Tales son quienes, animados por el éxito de la averiguación

de que los grandes cuerpos de este sistema ejercen atracción entre sí

y sobre sus partes sensibles, se figuran que cualquier cuerpo es

atraído por otro en virtud de la fuerza misma de la materia; como si

lo semejante se alegrara de los semejante y lo sintiera también a

distancia; como si Dios, con un milagro que se diría perpetuo,

procurara que se deseen mutuamente dichos cuerpos igual que si se

sintieran. Sea como fuere, el caso es que éstos no pueden reducir la

atracción a un impulso o a razón explicables (como hiciera ya Platón

en el Timeo) ni quieren que se pueda. Indicios de esta sentencia se

presentan en Roberval, en su Aristarco, elegantemente resumidas de

Descartes en cierta epístola a Mersenne, aunque tal vez Roberval no

excluyera las causas mecánicas. Asombro produce que haya hoy

quienes esperen convencer al mundo de doctrina tan ajena a la razón

en medio de toda la luz de este siglo. John Locke, en la primera

edición del Ensayos sobre el entendimiento humano afirmó como es

debido (e insignes varones de la nación inglesa como Hobbes y

Boyle y muchos otros que los siguieron habían establecido el

mecanismo físico) que ningún cuerpo se mueve sino por impulso de

otro cuerpo que lo toca. Pero luego, por seguir la autoridad de sus

amigos más que su propio juicio, retractó su sentencia y no sé qué

maravillas creyó que pudieran yacer en la esencia de la materia, cosa

que es igual que si alguien opinara yacer cualidades ocultas en el

número, en el tiempo, en el espacio, en el movimiento tomados por

sí mismos, es decir: es igual que si alguien buscara dificultades

donde no las hay y quisieran oscurecer violentamente lo claro.
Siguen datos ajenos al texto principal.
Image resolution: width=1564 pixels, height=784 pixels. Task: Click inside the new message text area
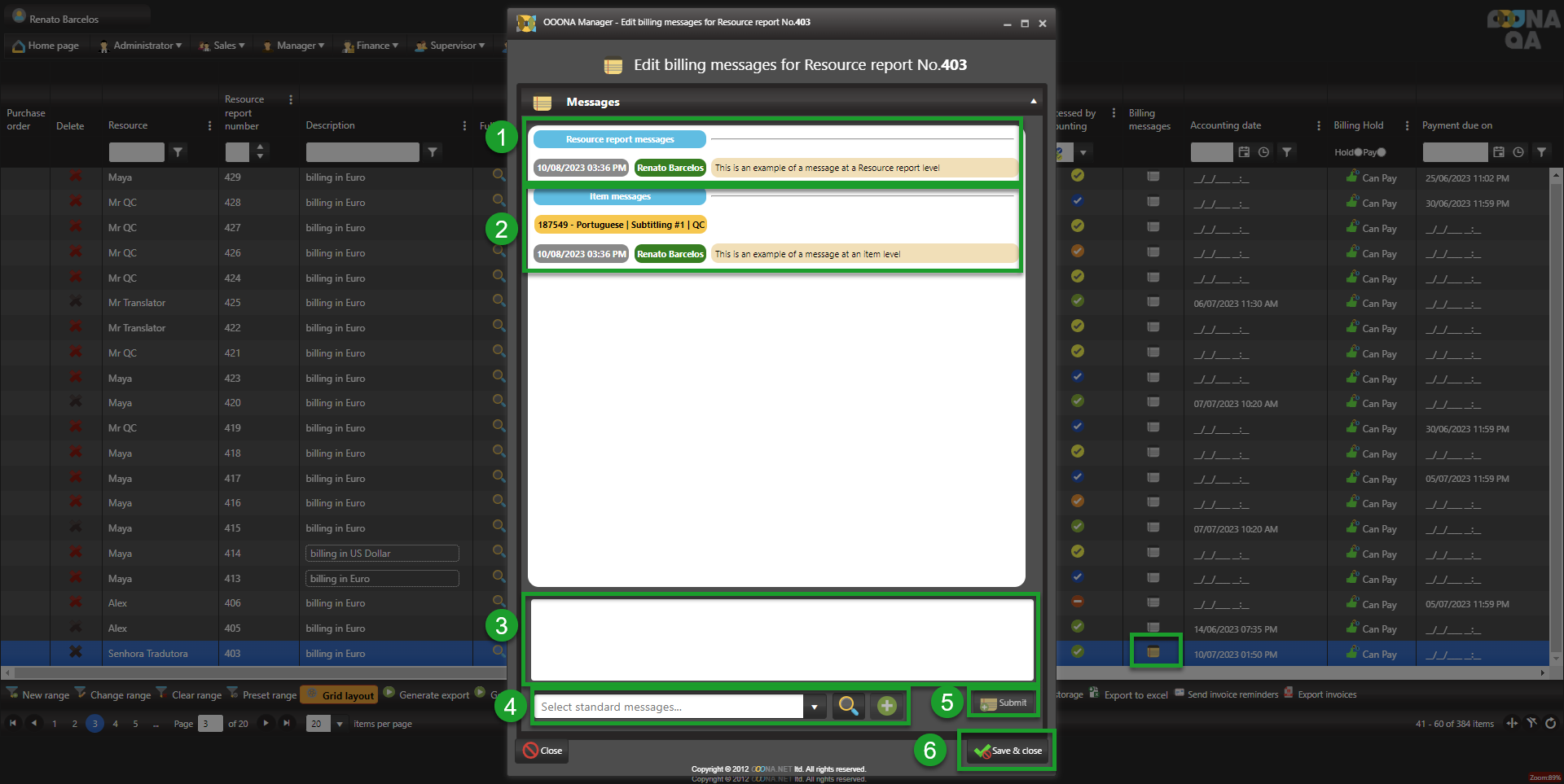[782, 640]
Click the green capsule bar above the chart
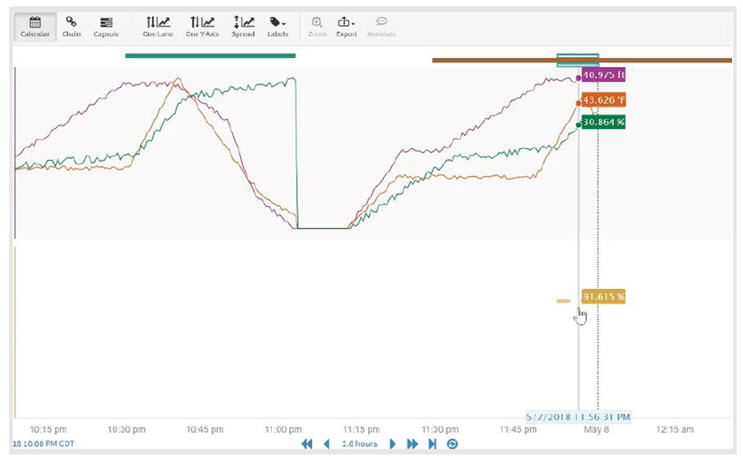Screen dimensions: 743x458 [x=210, y=56]
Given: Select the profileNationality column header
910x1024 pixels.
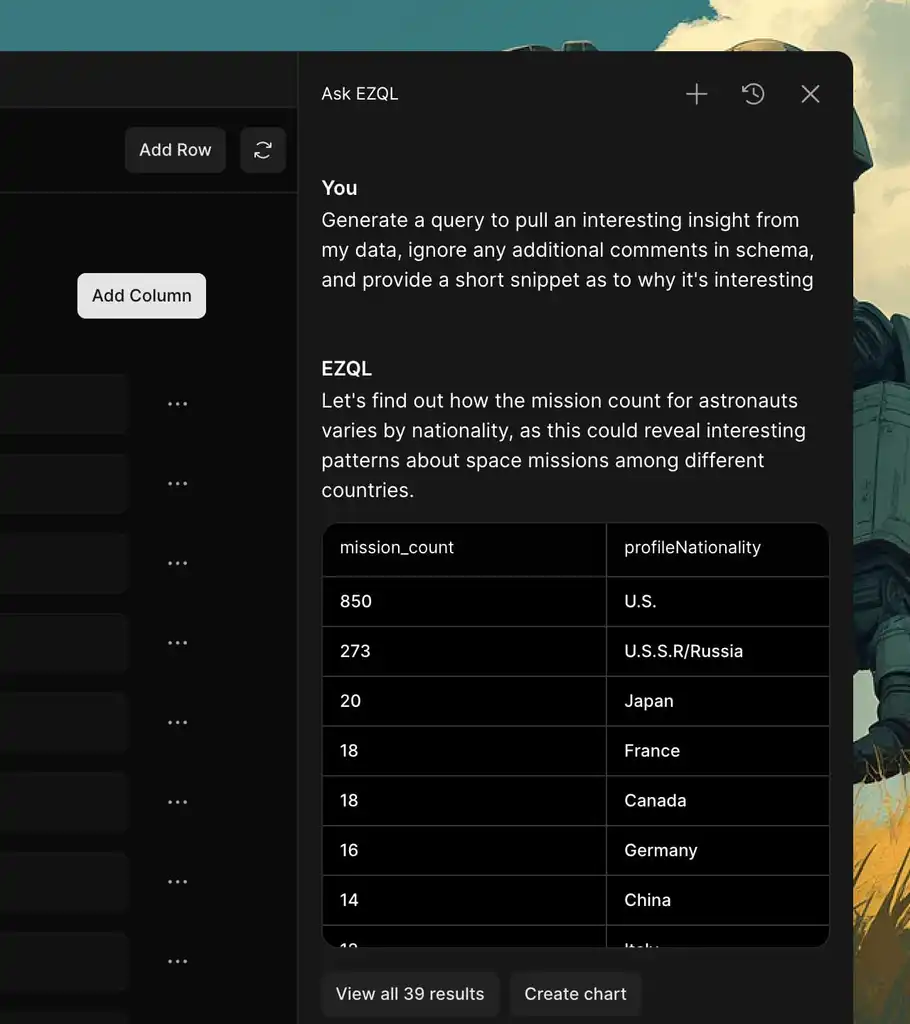Looking at the screenshot, I should tap(692, 548).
Bellamente refutó estas cosas antaño Robert Boyle, habiendo

condenado la fibra de Francisco Lino y Thomas White, que

conectaría la materia, suponiendo por cierto algo imaginario e

inexplicable que haría la conexión en la fibra misma pero que sería

corpóreo y más inteligible (dado que se daría en lo contiguo) que la

fuerza nueva e incorpórea que, sin medio o instrumento alguno,

operaría por atracción a la distancia que sea, cosa tan temeraria que

apenas podría encontrarse en la naturaleza algo que lo fuera más. Y

creen éstos haber dicho algo extraordinario. Vayan ahora y hagan

responsables a las influencias astrales que se esparcen en un instante

por medio de la luz, de las que antaño se servían los escolásticos

como de un instrumento intentando hacer más inteligibles las

operaciones a distancias. ¿Qué dirían hoy Descartes y Boyle si

volvieran, con que refutaciones se opondrían a la nueva quimera?